Una lettura sul tema è Il diario di Adamo ed Eva di Mark Twain. Perché Adamo si innamora di Eva e viceversa? Vabbè, c’era poca scelta, ma Twain si diverte e ci dice: Adamo ed Eva sono due sono ragazzini impuberi, lui è sbruffoncello, lei riflessiva e con un’opprimente pulsione di morte. Poi perdono il giardino, “la proprietà”, e Adamo decide che sarà lei la sua nuova proprietà, una specie di compensazione. Lei abbozza e gli fa trovare due strani animaletti, che Adamo cataloga come canguri, finché capisce che sia chiamano Caino e Abele. Alla fine, Eva si chiede perché ami Adamo, e scopre di non saperlo: lui non sa cantare, non è gentile, fa la spia, si crede intelligente. E allora? Lo amo semplicemente perché è Maschio ed è “mio”. Ma poi conclude: sono solo una ragazzina (tra l’altro la prima ad aver esaminato la questione, ma chissà, altri dopo di me diranno meglio).

Dettaglio di Adam and Eve di Lucas Cranach, courtesy of Courtauld Institute of Art

Invece siamo ancora ragazzini in preda agli umori e giochiamo con perdite e riconquiste, e le rispettive strategie. In Manhattan Isaac Davis molla la diciassettenne Tracy (dopo averla spinta ad andare all’estero a studiare – vuole avere il campo libero e la coscienza pulita), si mette con Mary Wilkie, poi lei lo lascia, e lui corre a riprendere Tracy. Lo chiamiamo amore perché abbiamo paura di chiamarlo con un nome più appropriato e più brutale: possesso o paura della perdita. Terzo punto: Isaac Davis è un artista (autore televisivo, ma vabbè). E chi è l’artista? In primo luogo, uno che può limitare i sensi di colpa o usarli per altri e artistici scopi. Il resto, ce lo spiega lo scultore Pietro Consagra, compagno di Carla Lonzi. I due sono in crisi, cercano di parlarsi francamente e si registrano: viene fuori un libro, intitolato Vai pure: interessante, poetico e conflittuale. Lui la mette giù dura: sono un artista e un artista è una persona fragilissima, ha bisogno di un certo clima, e, se questo clima non c’è, l’artista si deprime, e non può più vivere: ho bisogno di cortigiane – dice – che mi aiutino a trovare quella leggerezza, e non che alimentino le mie fragilità. Lonzi ribatte: parli della tua fragilità senza pensare alle mie? Sospetto che Consagra come Woody Allen avesse individuato un punto: essere artisti significa sentire la vita senza capirla e sfruttare questo potere per sentire (artisticamente) di più. E sospetto che Lonzi, come la Eva di Twain, abbia, col suo lavoro, gettato le basi per un nuovo modo di pensare alle relazioni: il futuro – ci dice – è racchiuso nella creatività femminile, cioè in un nuovo modo di esaminare la questione, di staccarsi dai canoni usuali e provare ad esistere.

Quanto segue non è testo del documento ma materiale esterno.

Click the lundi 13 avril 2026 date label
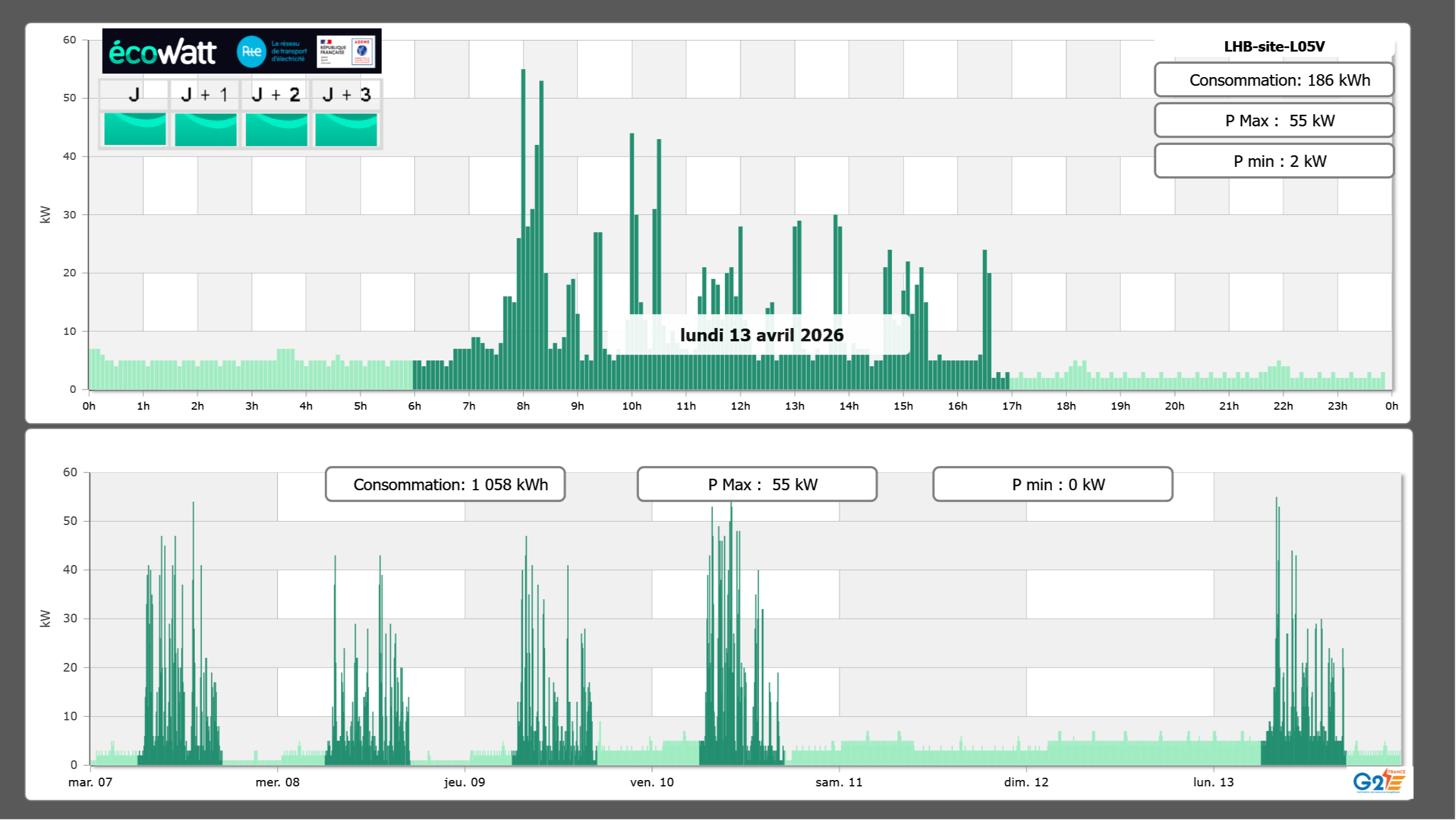The height and width of the screenshot is (820, 1456). (761, 335)
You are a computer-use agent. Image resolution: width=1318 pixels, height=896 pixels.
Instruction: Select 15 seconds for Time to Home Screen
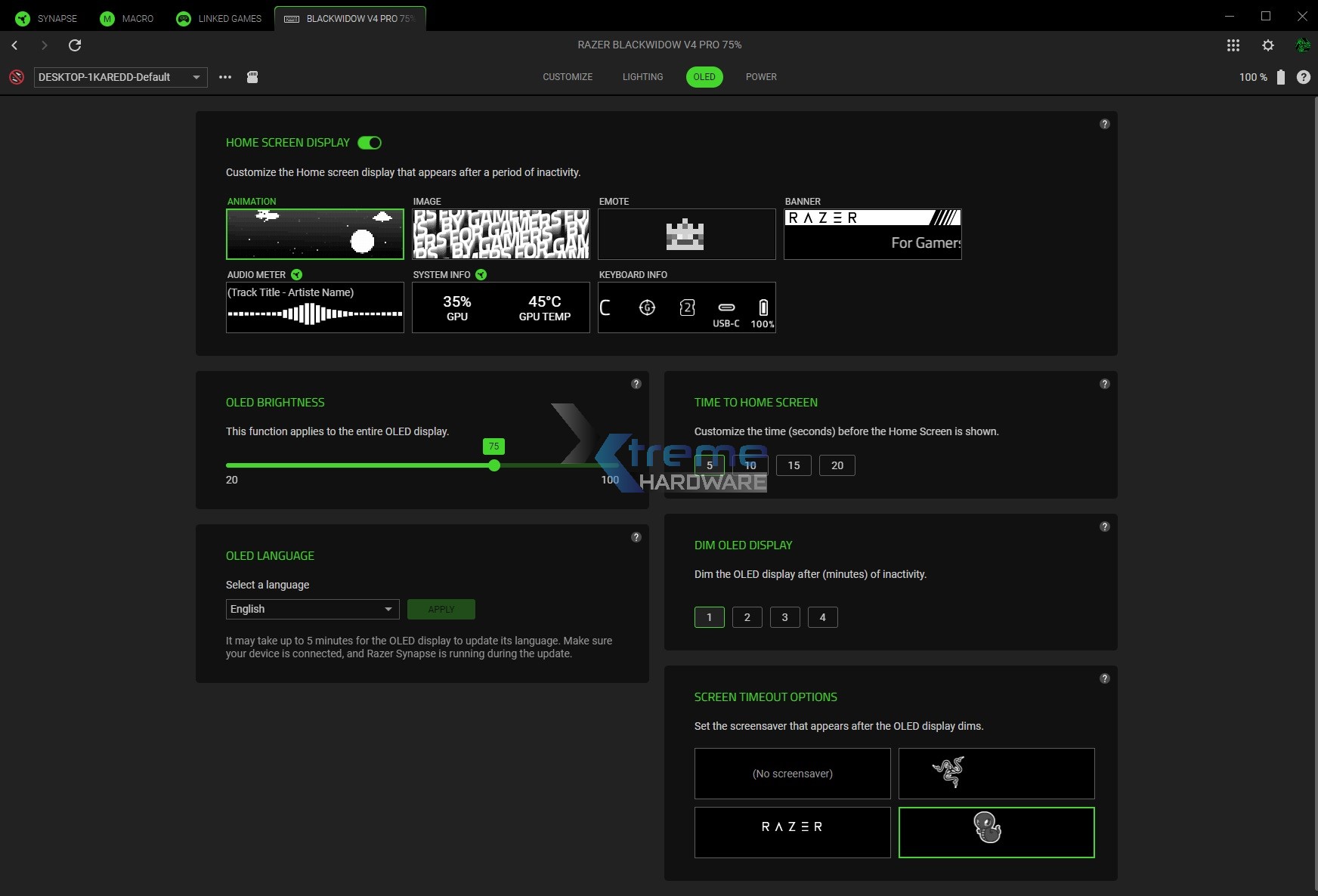tap(794, 465)
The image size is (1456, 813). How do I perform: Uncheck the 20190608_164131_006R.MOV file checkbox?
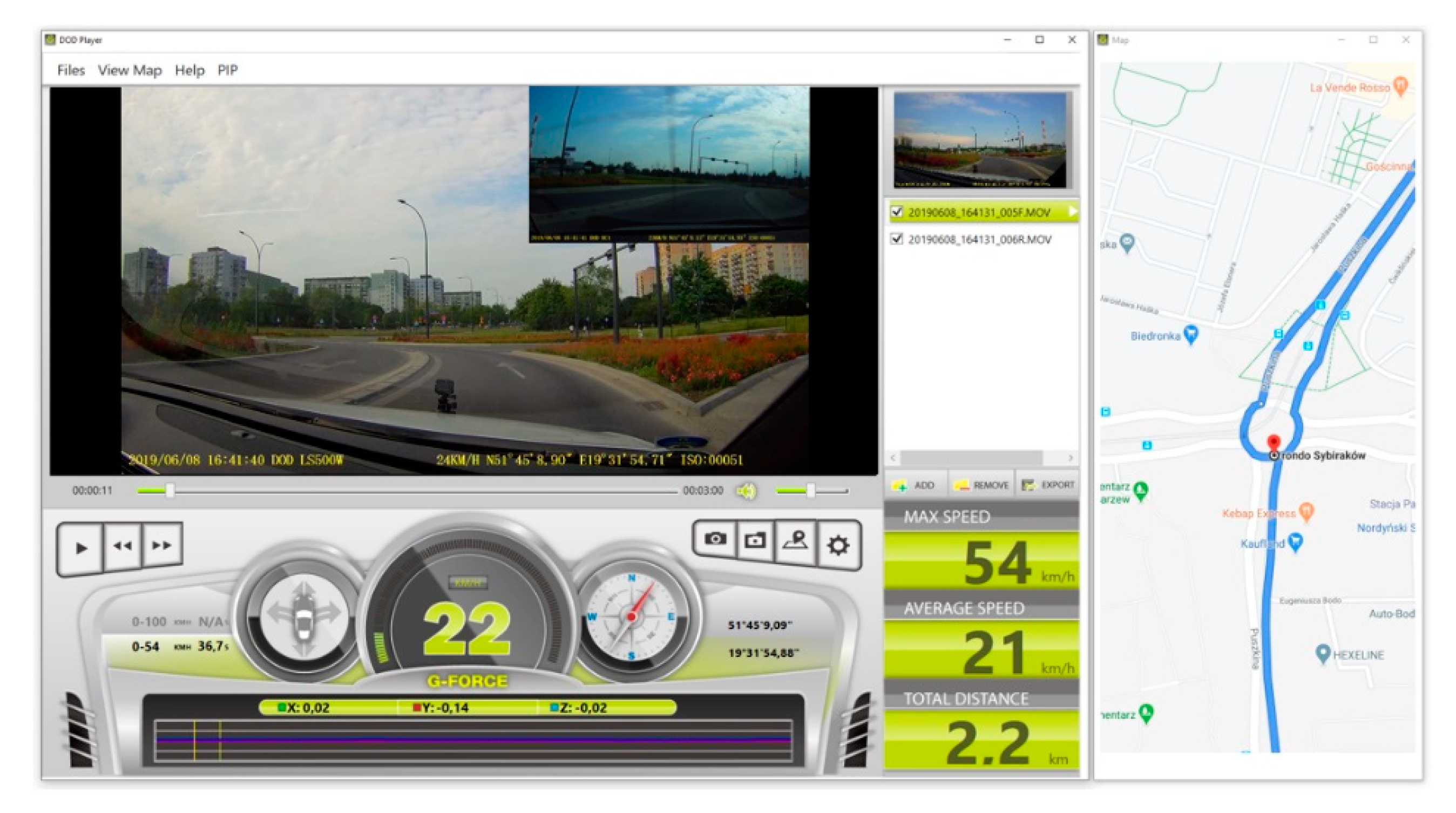[x=896, y=239]
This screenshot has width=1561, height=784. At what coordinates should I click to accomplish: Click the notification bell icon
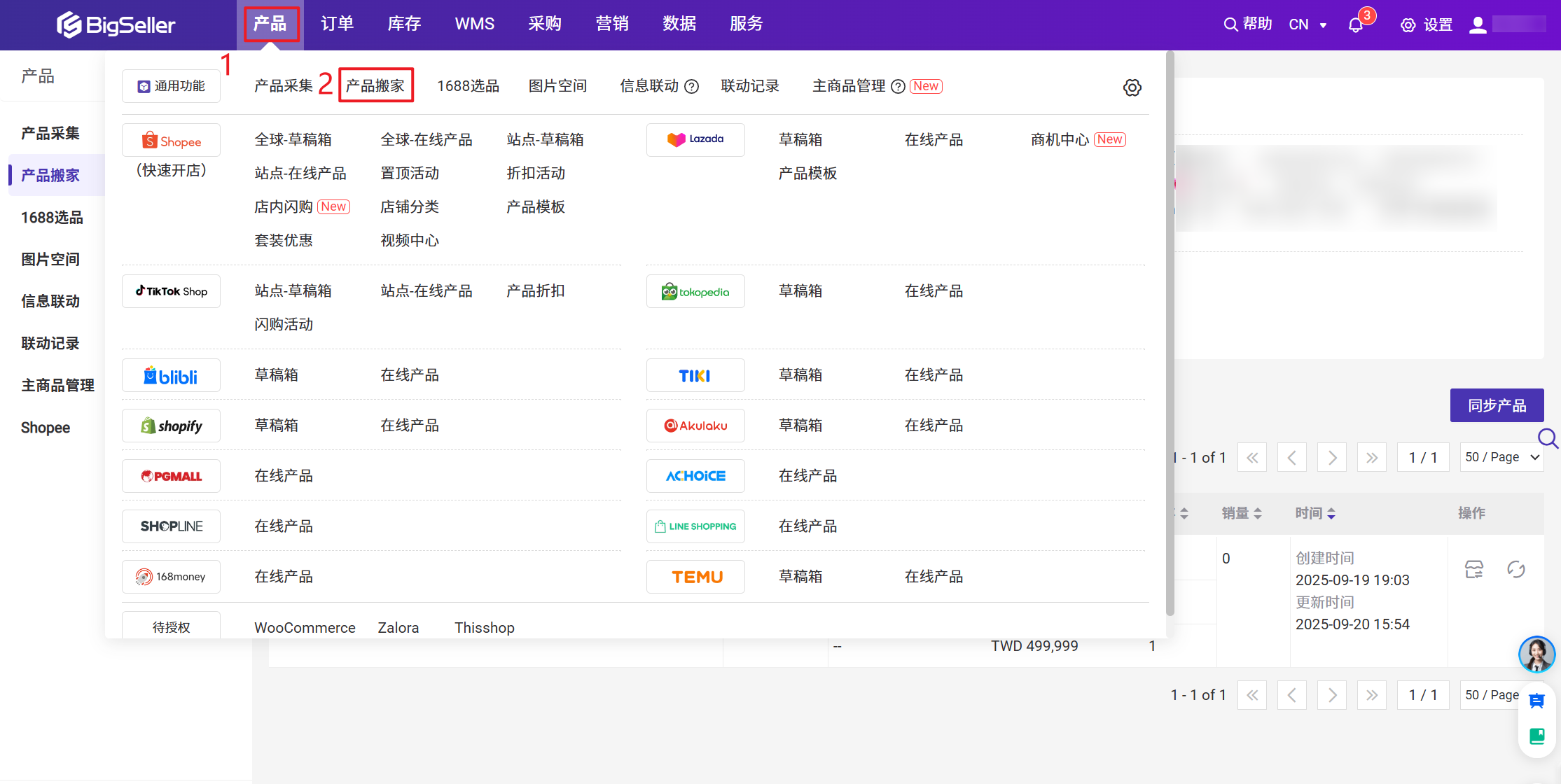(x=1356, y=25)
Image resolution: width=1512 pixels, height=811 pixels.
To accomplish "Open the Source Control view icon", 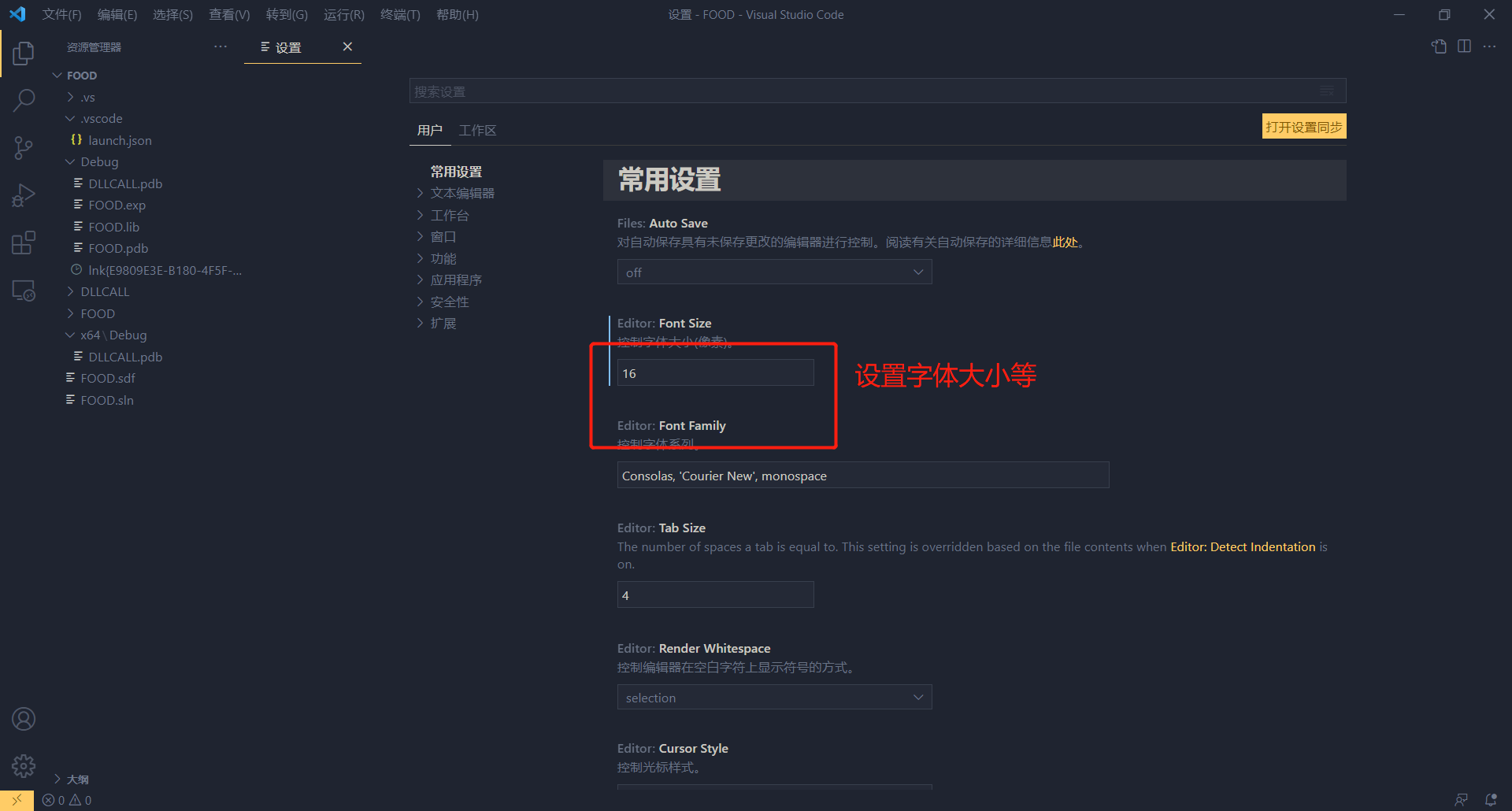I will (23, 147).
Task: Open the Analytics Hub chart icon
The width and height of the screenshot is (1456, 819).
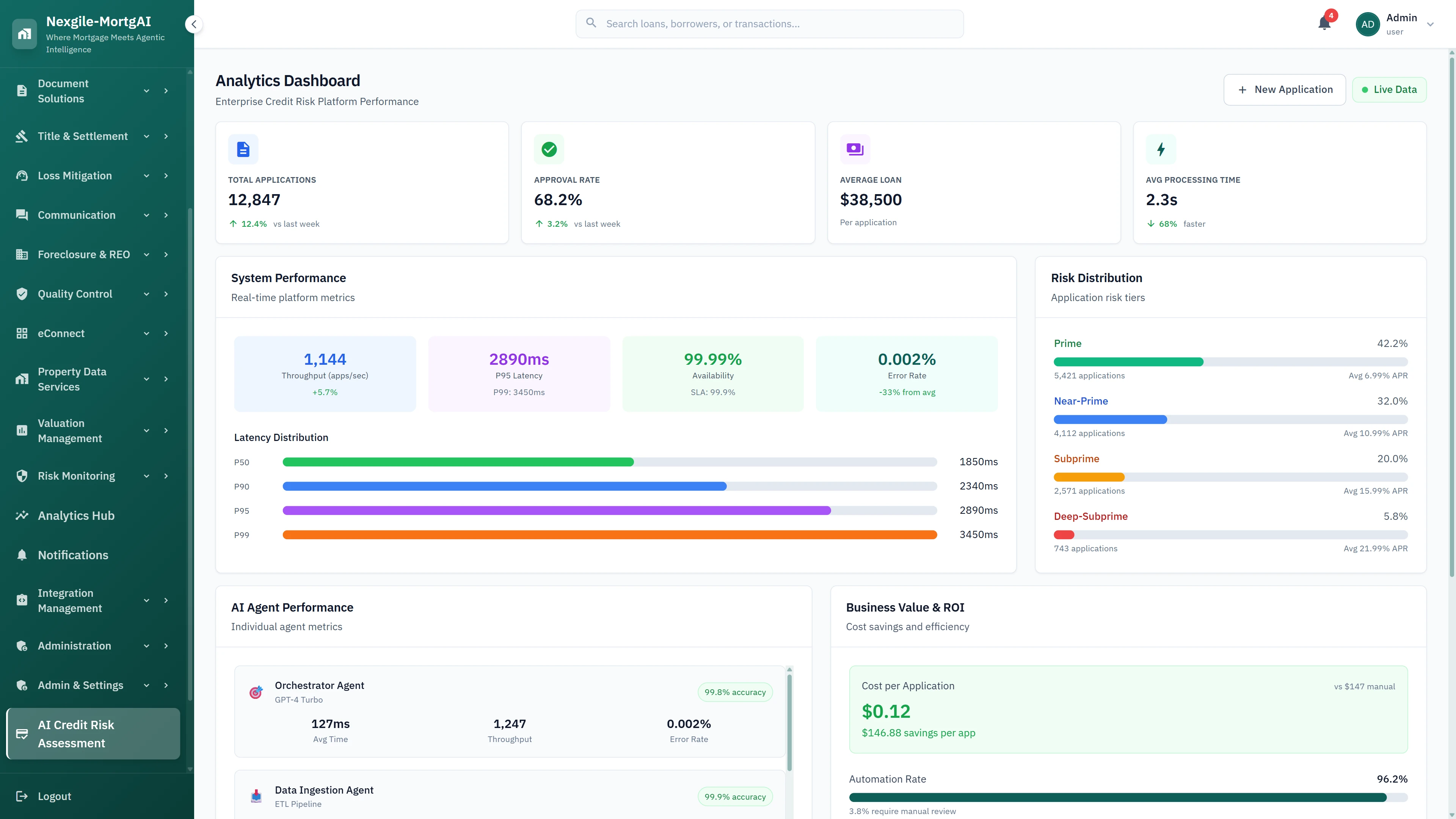Action: tap(22, 515)
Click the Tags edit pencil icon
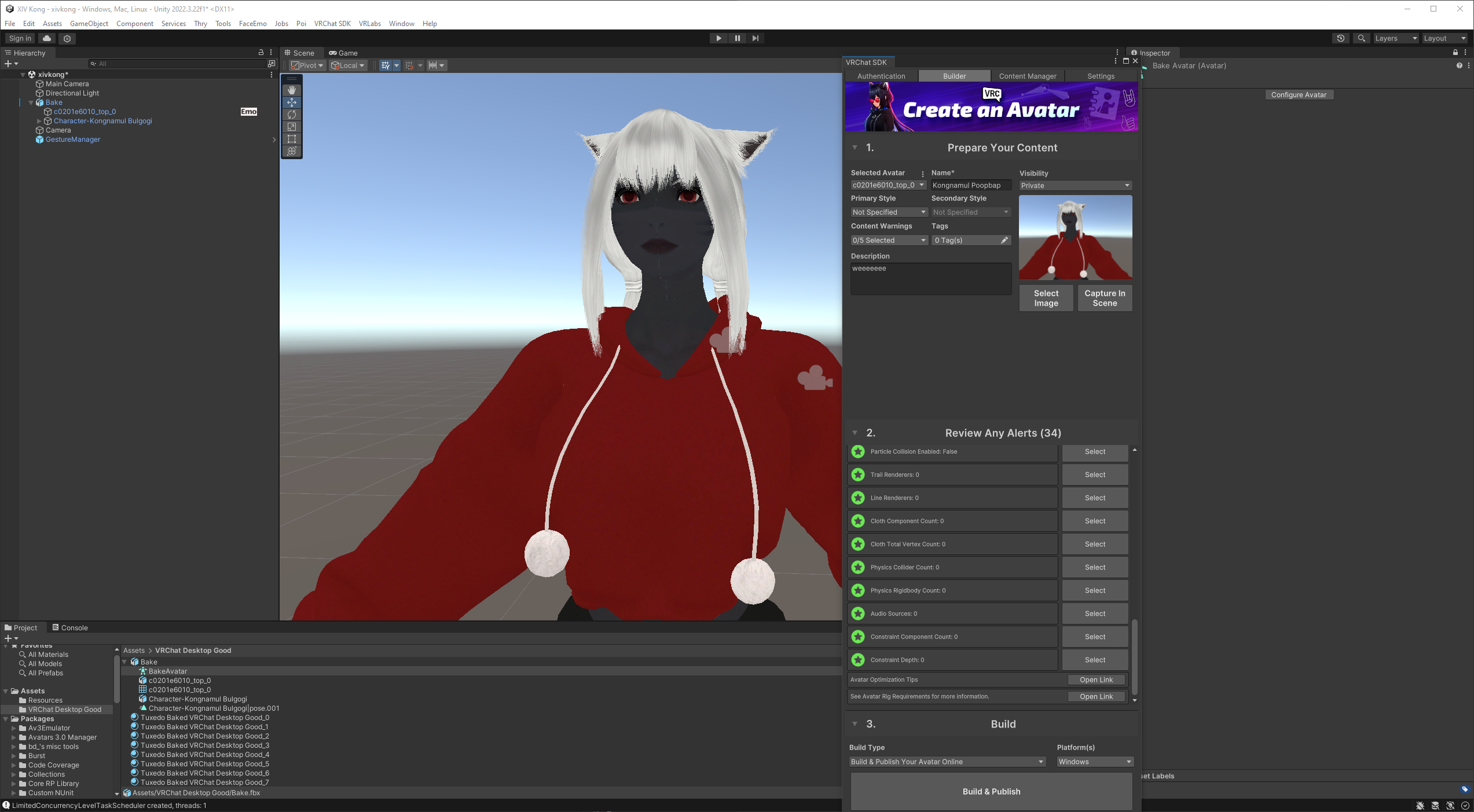 click(x=1004, y=240)
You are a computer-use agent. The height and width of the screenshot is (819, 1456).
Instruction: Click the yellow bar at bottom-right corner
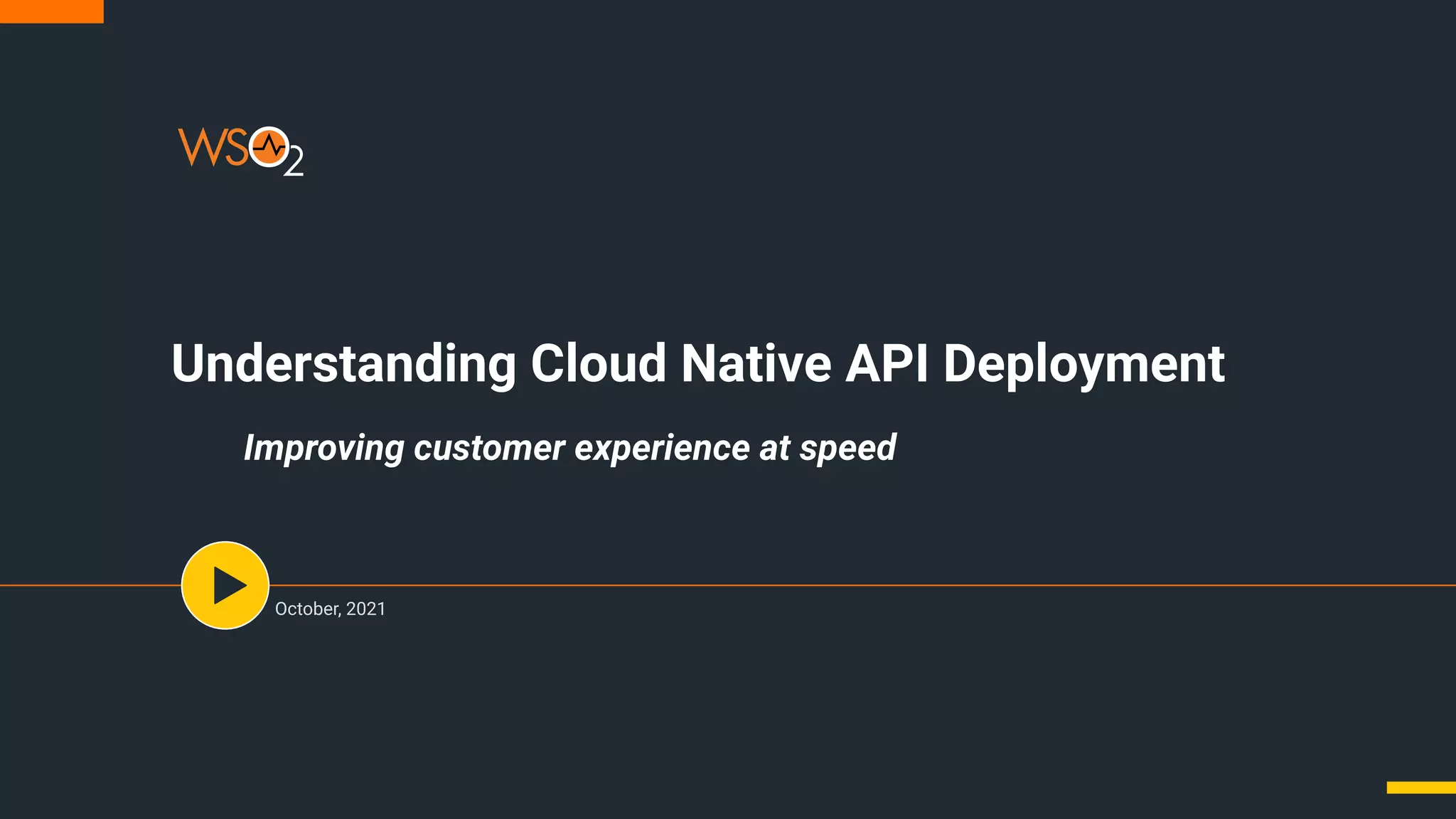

I fatti che gravitano attorno alle nuove sensibilità sono complessi, è un problema sia sottovalutarli sia sfotterli. Ma l’unico vero rischio è quello di eludere il conflitto, il corpo, e il vissuto che nel corpo alberga: questo accusa sempre i colpi della vita, bisogna rappresentarlo. Detto in breve, non è il massimo se cancello il film e le sue indagini corporali e brutali solo perché mi secca affrontare quelle domande scomode di cui sopra. Speriamo che dopo le accuse al sistema patriarcale si cominci a esaminare le relazioni che si instaurano tra gli altri corpi e orientamenti sessuali. Ora ci sono guardiani del linguaggio che ne cantano le lodi. Ma siamo, si capisce, al primo atto, cioè alle dichiarazioni di intenti. Mi sa che appena inizia il secondo atto, ci troveremo davanti alle annose questioni di potere. Soluzioni? Di sicuro ci vuole una nuova rappresentazione artistica, non solitaria, ma in tandem, non ideologica e spietata col potere: cioè con noi stessi.